I started my career in academia, where mentoring bright young minds is commonplace. Years later, mentoring and coaching others was one of the best parts of my job as a vice president of engineering at Google, and I tried to spend as much time on this passion as I could afford. Through countless conversations over a decade, patterns emerged, and I found myself dispensing the same three pieces of advice again and again to navigate a career with clarity—learned from my own and my mentees’ experience. So let me share them with you.
How should you think about your next job? First, think hard about the one you want to have after the one you’re currently exploring. That allows you to identify the gaps in skills, experience, etc., you will have for that job. Then, to progress toward your long-term goal, your next job needs to allow you to close some—ideally many—of those gaps. It is essential to realize that the forces of nature in recruiting will often work against you. Recruiters and hiring managers look for candidates who have already demonstrated success in the skill or role they need. Therefore, they are likely to offer you a job where you continue to do what you have already done successfully. If that aligns with your long-term goals, you are lucky, but if it does not, you need to proactively pursue jobs that help you close the gaps.
When people approach me to share a new (internal or external) job opportunity they are considering, their focus is usually entirely on the actual job or project (and the compensation, if relevant). Unfortunately, they neglect two critical aspects of job satisfaction. First, data shows that your manager makes a big impact on your job satisfaction—a lousy manager will make the best project a nightmare, and a great one will uplevel all aspects of a job. Second, your team members and peers are also hugely important, both from a social perspective (just consider that you will spend roughly as much time with them every week as with your family) as well as from one offering an environment where you will be able to learn the skills you need for your next job from them. The actual project you work on has considerably less effect on your job satisfaction than those two factors, yet candidates tend to spend not enough time interviewing their future manager, and often miss taking a more detailed look at their future team. As a hiring manager, I always offer candidates time with their future team before committing (e.g. they join team meetings, or sometimes receive references to learn about me as a manager).
When faced with a tough or scary career decision (or other life decision)—like moving to another country, or switching industries—picture yourself old and gray, telling your grandchildren about your life. In that reflection, if you take the path you’re considering, will you be more likely to regret that path or regret not having taken it?
When I worked in the Zurich office of Google, an old boss invited my wife and me over for dinner. He and his partner lived primarily in Germany and Italy, but to our delight, they served us exquisite, homemade, authentic Japanese dishes. As it turns out, they learned to prepare such a meal during a two-year stint living in Japan. Although living there was quite challenging for them, in retrospect, it led to many great experiences and was net beneficial. On the way home, my wife and I came up with the “looking back on our life” rule, and applied it to a question we had debated for years: “Should we leave lovely Switzerland to live in Silicon Valley?” Looking back on our life, there is no way we would regret living in California. Worst case, if we disliked it, we would move back after a year or two (thankfully, we have enjoyed our time here so far).

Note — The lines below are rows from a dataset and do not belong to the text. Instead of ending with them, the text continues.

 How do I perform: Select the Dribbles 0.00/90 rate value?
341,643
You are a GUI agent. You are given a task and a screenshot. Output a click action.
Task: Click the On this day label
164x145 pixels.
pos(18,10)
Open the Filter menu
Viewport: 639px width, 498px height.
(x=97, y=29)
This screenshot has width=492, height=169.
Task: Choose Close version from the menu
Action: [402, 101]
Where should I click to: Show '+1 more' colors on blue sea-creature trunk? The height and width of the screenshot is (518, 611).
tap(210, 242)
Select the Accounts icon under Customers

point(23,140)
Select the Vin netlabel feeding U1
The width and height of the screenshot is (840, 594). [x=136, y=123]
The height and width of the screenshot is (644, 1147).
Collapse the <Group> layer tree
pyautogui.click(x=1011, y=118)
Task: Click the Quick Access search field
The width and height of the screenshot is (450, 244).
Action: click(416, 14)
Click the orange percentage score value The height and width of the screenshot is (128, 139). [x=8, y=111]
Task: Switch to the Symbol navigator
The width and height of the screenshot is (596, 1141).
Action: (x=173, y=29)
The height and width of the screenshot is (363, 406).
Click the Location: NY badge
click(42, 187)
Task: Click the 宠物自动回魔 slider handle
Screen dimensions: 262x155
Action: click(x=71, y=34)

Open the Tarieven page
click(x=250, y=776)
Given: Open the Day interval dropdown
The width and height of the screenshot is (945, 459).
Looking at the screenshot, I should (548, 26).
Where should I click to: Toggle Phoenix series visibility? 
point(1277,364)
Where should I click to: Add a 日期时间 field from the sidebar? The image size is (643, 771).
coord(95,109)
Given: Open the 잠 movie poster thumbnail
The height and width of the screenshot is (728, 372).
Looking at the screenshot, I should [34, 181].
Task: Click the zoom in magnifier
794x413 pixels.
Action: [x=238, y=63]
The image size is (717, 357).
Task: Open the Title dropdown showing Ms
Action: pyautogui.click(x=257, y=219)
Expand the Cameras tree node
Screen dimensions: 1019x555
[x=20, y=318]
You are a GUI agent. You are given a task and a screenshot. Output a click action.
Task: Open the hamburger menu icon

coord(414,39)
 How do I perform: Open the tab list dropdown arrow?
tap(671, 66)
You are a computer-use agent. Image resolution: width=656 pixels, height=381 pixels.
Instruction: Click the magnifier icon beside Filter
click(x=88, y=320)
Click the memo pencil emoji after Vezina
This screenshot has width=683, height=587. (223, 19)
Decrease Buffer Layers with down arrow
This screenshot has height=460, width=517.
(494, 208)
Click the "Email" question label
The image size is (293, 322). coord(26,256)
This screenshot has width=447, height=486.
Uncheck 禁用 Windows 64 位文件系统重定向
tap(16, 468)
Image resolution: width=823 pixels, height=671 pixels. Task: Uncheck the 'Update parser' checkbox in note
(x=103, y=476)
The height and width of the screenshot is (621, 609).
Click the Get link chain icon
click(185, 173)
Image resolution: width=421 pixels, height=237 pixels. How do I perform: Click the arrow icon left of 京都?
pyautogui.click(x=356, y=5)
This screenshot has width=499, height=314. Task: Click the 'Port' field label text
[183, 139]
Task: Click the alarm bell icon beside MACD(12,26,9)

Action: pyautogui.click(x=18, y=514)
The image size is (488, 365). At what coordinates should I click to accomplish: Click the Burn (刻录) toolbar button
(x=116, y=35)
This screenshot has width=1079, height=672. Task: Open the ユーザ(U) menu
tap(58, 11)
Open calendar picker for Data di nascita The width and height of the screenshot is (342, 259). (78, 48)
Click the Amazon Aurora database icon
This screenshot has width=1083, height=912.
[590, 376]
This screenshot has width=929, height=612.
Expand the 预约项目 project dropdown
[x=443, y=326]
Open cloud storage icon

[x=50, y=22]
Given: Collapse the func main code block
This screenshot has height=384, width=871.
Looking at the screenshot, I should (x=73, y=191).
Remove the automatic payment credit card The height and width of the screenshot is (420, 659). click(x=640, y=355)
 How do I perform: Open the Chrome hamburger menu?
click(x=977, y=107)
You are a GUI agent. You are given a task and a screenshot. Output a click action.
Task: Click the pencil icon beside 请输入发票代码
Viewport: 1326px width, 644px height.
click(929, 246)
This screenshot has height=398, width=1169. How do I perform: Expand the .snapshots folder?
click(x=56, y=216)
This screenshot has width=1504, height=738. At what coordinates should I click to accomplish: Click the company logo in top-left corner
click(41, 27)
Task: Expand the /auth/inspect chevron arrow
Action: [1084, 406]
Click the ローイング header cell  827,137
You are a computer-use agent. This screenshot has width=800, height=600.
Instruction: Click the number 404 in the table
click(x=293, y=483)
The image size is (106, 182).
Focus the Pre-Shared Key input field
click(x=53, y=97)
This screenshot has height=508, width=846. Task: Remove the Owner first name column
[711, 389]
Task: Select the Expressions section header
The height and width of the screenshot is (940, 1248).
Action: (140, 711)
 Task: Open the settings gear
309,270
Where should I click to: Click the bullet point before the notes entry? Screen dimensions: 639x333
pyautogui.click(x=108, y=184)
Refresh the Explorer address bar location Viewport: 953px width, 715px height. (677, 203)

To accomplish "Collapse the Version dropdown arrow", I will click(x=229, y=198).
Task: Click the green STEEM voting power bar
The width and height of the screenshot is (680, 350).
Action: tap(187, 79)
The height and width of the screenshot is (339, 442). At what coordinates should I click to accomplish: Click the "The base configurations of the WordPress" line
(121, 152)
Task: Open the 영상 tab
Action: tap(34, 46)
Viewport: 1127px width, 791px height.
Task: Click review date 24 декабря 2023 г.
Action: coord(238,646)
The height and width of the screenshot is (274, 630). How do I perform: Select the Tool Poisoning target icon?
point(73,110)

After 14 years at Google where I enjoyed the challenges of building up Google Travel and Google Shopping, it was this same perspective that guided me toward my next adventure, recently joining Coda as their Head of Engineering. I was intrigued by their wildly ambitious mission to reimagine what documents can be by enabling anyone to build a doc as powerful as an app. Looking back on my life, even if we fail (which we’re not planning on!), I will be proud of the boundaries pushed and what I will learn from tackling this endeavor, which is likely exponentially more than what I would have learned had I stayed comfortable in the exact same role for many years.
It’s important to acknowledge that as a software engineer, I am privileged to even have these options. If you’re in a similar field, you likely have a career that generally affords you geographical flexibility and salary ranges that can support families. As you contemplate your next move, don’t take that for granted.